* [DIRECTIVES]
a) Answer these questions about the article on billionaires' fortunes under Trump, one answer per line with the matching mark:
(i) How many billionaires does Trump's administration include?
(ii) According to Forbes, how much wealth did U.S. billionaires collectively lose?
(iii) On what date does the European Union plan to start its retaliatory tariffs on American goods?
b) Summarize the article on billionaires' fortunes under Trump in two sentences.
c) Write the next part of the article on billionaires' fortunes under Trump, picking up after its last sentence.

* [SELECTED EXCERPT]
########################################

At Donald Trump's inauguration, tech billionaires like Mark Zuckerberg, Jeff Bezos, and Elon Musk took prominent positions.
It was expected that under a Trump presidency, billionaires would emerge as major winners.
Yet in the first eight weeks since Trump took office, their fortunes have sharply declined. Below are those who suffered the heaviest losses.
Donald Trump’s administration includes at least nine billionaires—more than any previous president’s cabinet.
He has many billionaire friends or supporters: 16 billionaires visited Mar-a-Lago during the election and inauguration period. In early February, Mark Zuckerberg met with Trump at the White House, and on March 12 local time, the Meta CEO reportedly visited again. Yet so far, a pro-business, pro-capitalist president—who is himself a billionaire—has not significantly benefited the ultra-wealthy. From January 20 to March 13, the S&P 500 dropped 7.9%, while the tech-heavy Nasdaq Composite plunged 11.8%. According to Forbes, this downturn significantly impacted America’s richest individuals: U.S. billionaires collectively lost $415 billion in wealth.
In contrast, during the same period following Joe Biden’s inauguration, the S&P 500 rose slightly by 2.4% and the Nasdaq fell just 1%. Over that timeframe, American billionaires’ wealth increased by $153 billion, or 3.6%.
Factors behind the market decline include Trump’s erratic decisions to impose tariffs on Canada and Mexico, creating uncertainty—an environment corporate leaders dread. Additionally, Trump’s recent 25% tariff on all imported steel and aluminum appears to have triggered a trade war, with the European Union planning retaliatory tariffs on American goods starting April 1. More alarmingly, in early March, the Atlanta Federal Reserve predicted a 2.8% contraction in first-quarter economic growth, a scenario some have dubbed a "Trumpcession."

########################################

* [SOURCE EXCERPT]
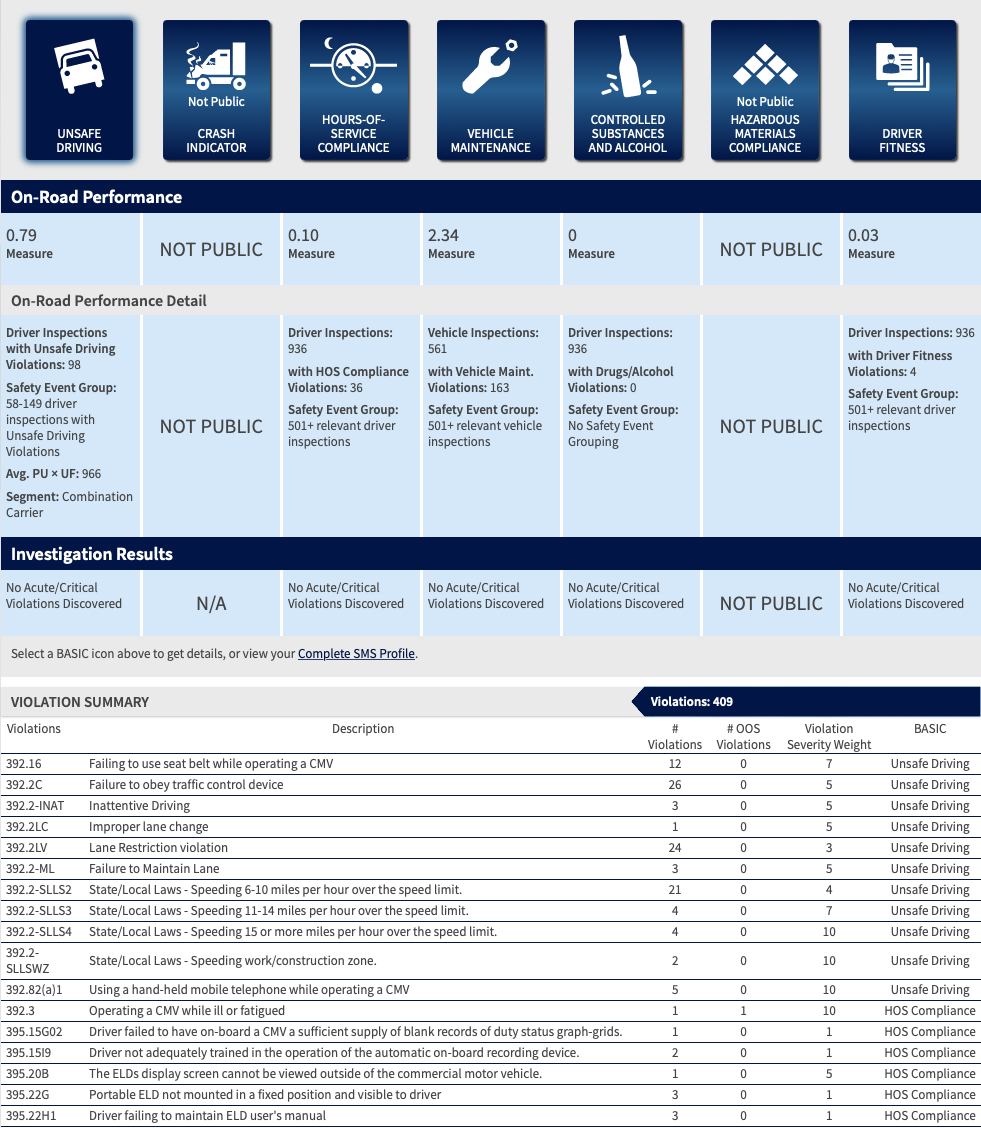981x1128 pixels.
Task: Open the Vehicle Maintenance wrench icon
Action: coord(490,90)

########################################

* [EXERCISE ANSWERS]
a)
(i) At least nine.
(ii) $415 billion.
(iii) April 1.

b) Although billionaires were expected to win big under Trump, U.S. billionaires collectively lost $415 billion between January 20 and March 13 as the S&P 500 fell 7.9% and the Nasdaq 11.8%, whereas their wealth rose $153 billion over the same stretch after Biden's inauguration. The decline is attributed to Trump's erratic tariffs on Canada and Mexico, a 25% steel and aluminum tariff that appears to have set off a trade war with the European Union, and an Atlanta Federal Reserve forecast of a 2.8% first-quarter contraction.

c)
Among all billionaires, none has been hit harder than Trump ally Elon Musk.
On January 20, Musk was the world’s wealthiest person, worth $434 billion. Since then, reports indicate Tesla’s car sales have sharply declined in Germany, China, and Australia during the first two months of 2025. Analysts at JPMorgan Chase reduced their forecast for Tesla’s Q1 2025 vehicle deliveries by 20%, down to 355,000—the lowest level since Q3 2022. Meanwhile, protests against Tesla and Musk have erupted outside Tesla stores across the country—some peaceful, others involving vandalism. Since Trump’s inauguration, Tesla’s stock has plummeted 43%, slashing Musk’s fortune by $104 billion. As of the market close on March 13, Forbes estimates his net worth stands at $330 billion.
Despite a 24% drop in his wealth, he remains the world’s richest individual.
Ross Mayfield, investment strategist at Baird Private Wealth Management, said Musk’s wealth decline isn’t surprising—but likely has little to do with his multiple roles in recent times. “I don’t think Musk’s responsibilities in the [Trump] administration have helped his wealth… but I also don’t believe that’s the primary reason for his losses,” Mayfield said. “If we’re heading into an economic slowdown, automotive and cyclical sectors were always going to be hit hardest—and the auto industry is particularly vulnerable to cross-border trade and tariffs.”
The market slump has also severely affected other major tech stocks. Due to concerns over weakening economic conditions, the once high-flying “Magnificent Seven”—Tesla, Nvidia, Alphabet, Amazon, Meta, Apple, and Microsoft—have collectively lost over $1.5 trillion in market value since January 20. Several of these companies’ leaders—including Amazon’s Jeff Bezos, Google co-founder Sergey Brin (now under Alphabet), and Meta’s Mark Zuckerberg—attended Trump’s Capitol inauguration ceremony and stood in prominent positions among the guests. Now, these tycoons rank among those who have seen the steepest wealth declines since that event.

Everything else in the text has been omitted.